While you shouldn't have been talking to other women about your marriage I wouldn't beat myself up about it too much. What is done is done. To me texting other people, even women, isn't a issue in a trusting marriage, but when you get into deep emotional conversations with them it is a problem. Instead of working things out properly with your wife and talking to her you went to someone else.

You will never be able to start fresh with this relationship. Even if everything that has happened is forgiven it will never be forgotten. 
So be careful what you say and do from here on out. Don't get into arguments. If you feel yourself getting mad or heated just tell her you would prefer to talk about this later or you need time to think about whatever she said. 

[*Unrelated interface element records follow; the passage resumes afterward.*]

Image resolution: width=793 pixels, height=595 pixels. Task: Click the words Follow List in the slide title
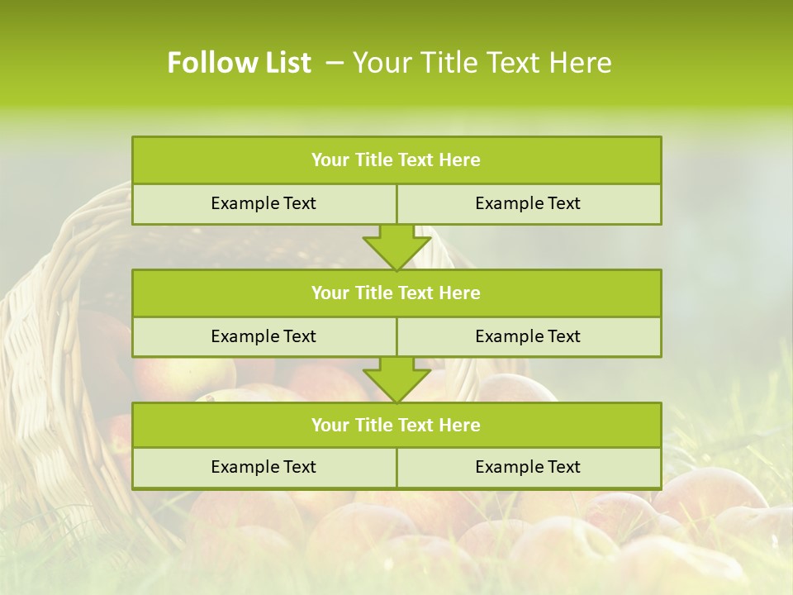[x=239, y=63]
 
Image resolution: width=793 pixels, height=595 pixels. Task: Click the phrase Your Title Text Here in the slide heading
[x=482, y=63]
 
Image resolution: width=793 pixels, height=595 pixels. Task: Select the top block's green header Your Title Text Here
[x=396, y=160]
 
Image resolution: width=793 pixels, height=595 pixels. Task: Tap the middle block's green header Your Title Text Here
[x=396, y=293]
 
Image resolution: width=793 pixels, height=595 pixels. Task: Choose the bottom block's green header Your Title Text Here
[x=396, y=425]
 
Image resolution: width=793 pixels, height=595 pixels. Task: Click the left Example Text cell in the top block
[x=264, y=203]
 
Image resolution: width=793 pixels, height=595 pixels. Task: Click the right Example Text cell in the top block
[x=528, y=203]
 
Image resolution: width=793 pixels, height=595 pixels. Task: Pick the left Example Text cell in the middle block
[x=264, y=336]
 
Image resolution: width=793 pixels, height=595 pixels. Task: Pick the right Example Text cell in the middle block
[x=528, y=336]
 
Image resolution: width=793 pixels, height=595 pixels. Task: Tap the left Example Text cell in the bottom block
[x=264, y=467]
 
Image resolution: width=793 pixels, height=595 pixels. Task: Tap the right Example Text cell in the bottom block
[x=528, y=467]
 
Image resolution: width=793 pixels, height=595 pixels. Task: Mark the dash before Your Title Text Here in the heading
[x=335, y=63]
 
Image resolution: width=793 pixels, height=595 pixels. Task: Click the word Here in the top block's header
[x=460, y=160]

I'm impressed at your commitment to your marriage. A full year and you are still working hard at it. Restores some of my faith in relationships


----------



## IrocTransam (Aug 29, 2012)

Thanks everyone. I did get rid of those #'s. My good friend told me, it's ok and she understands that my marriage is more important than our friendship at this point. So..all my distractions are gone. Talked to my parents and they know what is important now. 
I do batter myself a bit because I am the one that messed up but I also know that I can only apologize so much. 
Though my IC's and MC's, I have been slowly coping better than I was about 6 months ago or so. Her emotions are a wreck, I know she is still mad at me, grudge holder, as her mom told me "she just has no confidence in you that your dofferent". So...only time will tell I guess. I can't keep looking in the past, my old relationship is gone, even though sge says a lot of"if we get back together", I know that she won't forget my past sins. Emotional cheating is very hard to get over, I pray one day she can at least try to trust me.again. 
The hard part was when she told me in September and again in October is "Paul, if we get back together, i'm never going back to your parents. They don't like me". I said "Ok, if and I mean IF, you have to do it for us. We gotta be bigger than them. They don't hate you, they are just upset.". She stated "Well I love your dad, but your mom is gonna have to apologize to me, and even then maybe, maybe I migt not wanna go". To me she feels rejected and at the same time being Immature about it. My mom and her don't see eye to eye. 
Idk...but I haven't given up because to me...it doesn't seem to be that outta reach, i'm not blind but it doesn't to me. She'll text me just to ask when i'm picking up our daughter, tli keep it short. Or she'll tell me about what our daughter dis and how funny. Or show me vids of her teaching class and my kiddo dancing with them. The next she could be annoyed by me for no reason. 
Glad I restored some faith in you Nowhere...i found some in here too. Wherever my path leads, I at least have a kick butt daughter. Hopefully my W, see's what her family see's and at least thinks about hanging out. I'd like nothing more than to talk to her again, we were great friends before, now married to my best friend and losing both relationships really hurts.
The holidays don't make it easy..but we gotta keep going.
_Posted via Mobile Device_


----------



## IrocTransam (Aug 29, 2012)

Man...typing from my phone is hard. Sorry for any misspelling. I saw some in there.
_Posted via Mobile Device_


----------



## IrocTransam (Aug 29, 2012)

Worked like a mad man today, training soon to be managers and such...a few thoughts about her today, but I shook them off and concentrated on the task at hand. Sucks...the holidays are the hardest because all you want is to hear their voice and feel their embrace. Here's to hoping but getting my life together.


----------